Acabei de ler um artigo escrito por um analista português sobre o declínio da Europa, que contesto logo pelo título.
Os argumentos normais de ataque à Europa são sempre a necessidade de consenso e o atraso que isso provoca na tomada de decisão; e o segundo é pelo facto de não basear o seu poder no hard power e não ter capacidades credíveis para se afirmar como uma potência.
Relembro que a Europa não é uma federação porque nós não queremos que o seja, embora esteja a caminho de maior integração, que não é necessariamente uma federação, mas uma terceira via que é necessário conceptualizar, diferenciando federação de integração.
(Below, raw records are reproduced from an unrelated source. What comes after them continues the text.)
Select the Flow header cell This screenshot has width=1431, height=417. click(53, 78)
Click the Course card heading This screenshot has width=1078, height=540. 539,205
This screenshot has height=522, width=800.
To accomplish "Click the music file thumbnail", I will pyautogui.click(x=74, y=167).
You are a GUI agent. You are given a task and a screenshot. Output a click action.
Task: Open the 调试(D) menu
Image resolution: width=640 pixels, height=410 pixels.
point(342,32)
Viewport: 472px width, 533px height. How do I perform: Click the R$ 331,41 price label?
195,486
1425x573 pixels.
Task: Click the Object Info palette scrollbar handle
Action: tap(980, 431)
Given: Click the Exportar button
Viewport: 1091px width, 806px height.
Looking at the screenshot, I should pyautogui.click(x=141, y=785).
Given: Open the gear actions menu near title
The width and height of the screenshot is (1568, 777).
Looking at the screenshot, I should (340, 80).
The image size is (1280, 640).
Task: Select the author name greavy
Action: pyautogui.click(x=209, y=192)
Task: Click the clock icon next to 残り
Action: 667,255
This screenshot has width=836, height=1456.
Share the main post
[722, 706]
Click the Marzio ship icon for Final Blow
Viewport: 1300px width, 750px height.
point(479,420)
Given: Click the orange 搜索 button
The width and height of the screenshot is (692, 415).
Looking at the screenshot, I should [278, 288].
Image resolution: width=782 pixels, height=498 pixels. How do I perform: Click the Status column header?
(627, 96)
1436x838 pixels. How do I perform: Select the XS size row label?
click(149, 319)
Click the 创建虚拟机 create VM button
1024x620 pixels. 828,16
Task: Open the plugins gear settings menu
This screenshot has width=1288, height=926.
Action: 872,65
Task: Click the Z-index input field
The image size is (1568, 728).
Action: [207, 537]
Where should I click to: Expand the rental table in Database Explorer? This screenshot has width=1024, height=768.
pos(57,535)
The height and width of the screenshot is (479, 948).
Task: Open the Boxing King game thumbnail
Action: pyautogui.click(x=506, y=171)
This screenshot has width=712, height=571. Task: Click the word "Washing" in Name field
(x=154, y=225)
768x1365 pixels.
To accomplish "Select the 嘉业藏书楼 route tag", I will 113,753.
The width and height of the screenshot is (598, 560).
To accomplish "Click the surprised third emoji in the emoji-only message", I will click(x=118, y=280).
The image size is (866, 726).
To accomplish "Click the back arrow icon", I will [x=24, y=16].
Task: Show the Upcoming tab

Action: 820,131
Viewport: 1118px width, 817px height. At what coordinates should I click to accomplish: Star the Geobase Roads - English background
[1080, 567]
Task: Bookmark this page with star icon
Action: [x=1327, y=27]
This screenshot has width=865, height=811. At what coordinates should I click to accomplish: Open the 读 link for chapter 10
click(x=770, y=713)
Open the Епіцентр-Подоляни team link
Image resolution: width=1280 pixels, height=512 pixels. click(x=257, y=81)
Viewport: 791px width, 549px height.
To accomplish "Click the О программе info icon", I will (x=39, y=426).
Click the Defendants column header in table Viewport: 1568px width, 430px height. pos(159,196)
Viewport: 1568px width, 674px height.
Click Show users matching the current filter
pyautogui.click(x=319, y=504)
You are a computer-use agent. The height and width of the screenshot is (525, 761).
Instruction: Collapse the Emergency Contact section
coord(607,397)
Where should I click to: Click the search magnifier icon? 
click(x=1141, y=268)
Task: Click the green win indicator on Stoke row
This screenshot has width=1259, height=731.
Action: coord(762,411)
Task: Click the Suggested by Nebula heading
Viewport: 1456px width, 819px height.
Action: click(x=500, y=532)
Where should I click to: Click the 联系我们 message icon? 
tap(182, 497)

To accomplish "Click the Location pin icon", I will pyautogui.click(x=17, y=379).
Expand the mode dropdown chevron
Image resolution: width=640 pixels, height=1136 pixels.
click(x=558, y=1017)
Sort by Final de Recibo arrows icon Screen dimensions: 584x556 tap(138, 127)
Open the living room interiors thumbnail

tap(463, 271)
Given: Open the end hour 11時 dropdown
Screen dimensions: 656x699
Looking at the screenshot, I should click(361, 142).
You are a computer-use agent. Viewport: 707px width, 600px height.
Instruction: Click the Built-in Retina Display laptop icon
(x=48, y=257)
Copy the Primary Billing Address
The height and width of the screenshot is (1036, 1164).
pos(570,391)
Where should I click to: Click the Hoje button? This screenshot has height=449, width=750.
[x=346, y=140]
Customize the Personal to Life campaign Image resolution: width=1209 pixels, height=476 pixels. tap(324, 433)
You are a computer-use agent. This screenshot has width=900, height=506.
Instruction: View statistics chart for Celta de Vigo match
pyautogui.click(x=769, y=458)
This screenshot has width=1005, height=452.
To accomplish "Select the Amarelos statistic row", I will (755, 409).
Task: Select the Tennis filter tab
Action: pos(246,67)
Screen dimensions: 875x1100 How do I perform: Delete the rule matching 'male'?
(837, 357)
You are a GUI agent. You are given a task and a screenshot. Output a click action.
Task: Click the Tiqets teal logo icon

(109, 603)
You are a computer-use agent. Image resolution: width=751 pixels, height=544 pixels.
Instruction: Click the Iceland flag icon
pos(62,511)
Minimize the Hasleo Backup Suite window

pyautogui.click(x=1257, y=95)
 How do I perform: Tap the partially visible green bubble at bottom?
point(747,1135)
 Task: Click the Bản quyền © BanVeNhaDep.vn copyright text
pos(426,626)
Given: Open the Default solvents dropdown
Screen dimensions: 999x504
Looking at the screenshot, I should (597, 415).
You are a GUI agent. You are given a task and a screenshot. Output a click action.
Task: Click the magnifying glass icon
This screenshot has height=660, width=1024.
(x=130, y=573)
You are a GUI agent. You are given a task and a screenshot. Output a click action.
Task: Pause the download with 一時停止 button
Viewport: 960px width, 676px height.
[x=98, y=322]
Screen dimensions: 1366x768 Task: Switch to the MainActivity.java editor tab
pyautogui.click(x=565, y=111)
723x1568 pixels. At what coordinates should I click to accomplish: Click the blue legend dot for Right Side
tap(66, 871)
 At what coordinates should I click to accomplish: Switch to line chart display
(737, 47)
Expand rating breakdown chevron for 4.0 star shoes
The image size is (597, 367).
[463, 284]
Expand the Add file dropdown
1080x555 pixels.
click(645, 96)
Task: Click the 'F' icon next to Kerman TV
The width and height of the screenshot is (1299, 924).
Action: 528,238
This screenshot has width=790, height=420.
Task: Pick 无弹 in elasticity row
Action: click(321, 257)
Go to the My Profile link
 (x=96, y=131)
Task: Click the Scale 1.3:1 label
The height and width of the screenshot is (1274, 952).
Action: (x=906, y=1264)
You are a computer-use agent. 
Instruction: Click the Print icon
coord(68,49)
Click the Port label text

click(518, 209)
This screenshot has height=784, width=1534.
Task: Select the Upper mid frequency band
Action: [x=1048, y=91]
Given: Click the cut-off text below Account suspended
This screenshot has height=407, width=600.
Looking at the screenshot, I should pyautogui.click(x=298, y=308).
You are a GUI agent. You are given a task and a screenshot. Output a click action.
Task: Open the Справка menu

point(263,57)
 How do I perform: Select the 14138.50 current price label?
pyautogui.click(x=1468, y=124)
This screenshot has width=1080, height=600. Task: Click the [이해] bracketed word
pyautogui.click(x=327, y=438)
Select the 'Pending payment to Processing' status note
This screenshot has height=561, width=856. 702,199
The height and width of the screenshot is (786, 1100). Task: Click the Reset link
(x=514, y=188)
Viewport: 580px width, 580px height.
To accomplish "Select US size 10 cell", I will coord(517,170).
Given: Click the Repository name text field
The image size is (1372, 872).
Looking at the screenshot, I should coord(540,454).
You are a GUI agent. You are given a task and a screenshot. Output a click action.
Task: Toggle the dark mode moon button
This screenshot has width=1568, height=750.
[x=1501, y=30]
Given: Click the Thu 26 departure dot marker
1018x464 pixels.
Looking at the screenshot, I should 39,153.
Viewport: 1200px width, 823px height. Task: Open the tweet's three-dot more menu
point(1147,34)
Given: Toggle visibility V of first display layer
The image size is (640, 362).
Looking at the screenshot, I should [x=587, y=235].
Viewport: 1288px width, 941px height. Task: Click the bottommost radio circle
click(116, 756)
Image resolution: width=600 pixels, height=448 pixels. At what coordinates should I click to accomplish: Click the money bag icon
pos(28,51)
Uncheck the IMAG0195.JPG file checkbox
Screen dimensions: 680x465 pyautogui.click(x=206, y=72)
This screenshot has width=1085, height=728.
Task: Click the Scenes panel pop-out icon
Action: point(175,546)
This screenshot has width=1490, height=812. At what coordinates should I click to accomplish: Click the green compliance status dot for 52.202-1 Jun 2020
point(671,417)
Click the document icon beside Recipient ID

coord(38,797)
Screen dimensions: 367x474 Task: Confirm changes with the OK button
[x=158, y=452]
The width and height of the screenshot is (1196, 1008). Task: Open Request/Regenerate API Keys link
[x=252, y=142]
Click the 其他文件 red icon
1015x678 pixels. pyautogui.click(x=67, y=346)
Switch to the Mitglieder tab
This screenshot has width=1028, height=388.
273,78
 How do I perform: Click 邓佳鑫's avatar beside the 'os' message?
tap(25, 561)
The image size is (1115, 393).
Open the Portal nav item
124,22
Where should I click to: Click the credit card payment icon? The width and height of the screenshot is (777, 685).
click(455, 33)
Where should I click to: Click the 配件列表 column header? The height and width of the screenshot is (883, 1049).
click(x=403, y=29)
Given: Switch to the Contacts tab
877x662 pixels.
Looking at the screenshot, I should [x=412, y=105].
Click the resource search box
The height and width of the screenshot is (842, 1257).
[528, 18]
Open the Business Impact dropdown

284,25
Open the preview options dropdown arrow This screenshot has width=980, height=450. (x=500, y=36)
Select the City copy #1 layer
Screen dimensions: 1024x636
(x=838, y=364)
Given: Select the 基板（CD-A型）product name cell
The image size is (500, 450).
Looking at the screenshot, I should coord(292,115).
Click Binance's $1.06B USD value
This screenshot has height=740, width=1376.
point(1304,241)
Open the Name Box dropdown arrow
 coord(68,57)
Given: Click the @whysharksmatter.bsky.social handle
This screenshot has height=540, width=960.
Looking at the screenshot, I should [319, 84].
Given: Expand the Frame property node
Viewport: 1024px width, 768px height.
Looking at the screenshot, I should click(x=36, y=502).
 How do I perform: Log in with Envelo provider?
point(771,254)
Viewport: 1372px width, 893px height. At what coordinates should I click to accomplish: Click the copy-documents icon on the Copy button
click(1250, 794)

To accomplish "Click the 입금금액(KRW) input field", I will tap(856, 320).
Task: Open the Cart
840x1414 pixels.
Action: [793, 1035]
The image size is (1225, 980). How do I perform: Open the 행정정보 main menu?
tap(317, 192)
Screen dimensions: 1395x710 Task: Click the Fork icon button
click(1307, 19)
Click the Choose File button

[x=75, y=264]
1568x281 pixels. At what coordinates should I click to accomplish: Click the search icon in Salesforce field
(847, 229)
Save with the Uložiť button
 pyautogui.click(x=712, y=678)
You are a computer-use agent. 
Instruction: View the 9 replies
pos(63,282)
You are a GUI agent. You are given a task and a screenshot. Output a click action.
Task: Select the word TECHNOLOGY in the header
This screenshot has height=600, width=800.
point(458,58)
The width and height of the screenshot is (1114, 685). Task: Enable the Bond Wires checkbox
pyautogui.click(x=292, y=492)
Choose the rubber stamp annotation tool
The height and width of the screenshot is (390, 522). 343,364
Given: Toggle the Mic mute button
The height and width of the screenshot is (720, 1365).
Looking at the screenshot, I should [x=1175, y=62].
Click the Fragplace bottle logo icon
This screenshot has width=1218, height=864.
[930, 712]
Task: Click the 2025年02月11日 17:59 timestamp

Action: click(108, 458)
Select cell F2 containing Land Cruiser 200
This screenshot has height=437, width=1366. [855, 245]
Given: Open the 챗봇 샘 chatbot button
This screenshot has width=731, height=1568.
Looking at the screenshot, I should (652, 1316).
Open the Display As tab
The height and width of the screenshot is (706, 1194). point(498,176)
A outra crítica é que não tem um exército próprio, mas a sua força reside no somatório das forças ou capacidades nacionais, o que é suficiente para fazer face às suas necessidades de defesa, se algumas capacidades em falta forem supridas. O que é certo é que os novos fundos de defesa são um grande passo para colmatar lacunas, pois começa a haver diversos tipos de verbas a que os Estados podem recorrer, em que algumas são a fundo perdido, no que concerne ao financiamento da base industrial de defesa.
A Europa não pode nem quer ter o mesmo potencial de combate dos EUA, até porque os seus interesses estratégicos, definidos na Bússola Estratégica, são diferentes, bem como as suas áreas de influência.
Termino dizendo que o soft power e o poder normativo têm tido grande atratividade e não faltam Estados candidatos a nela se integrarem, desde a Ucrânia aos Balcãs, à Turquia. A lista é longa.
Há algum império moderno que, sem ser pela força, se consiga alargar por vontade dos próprios Estados?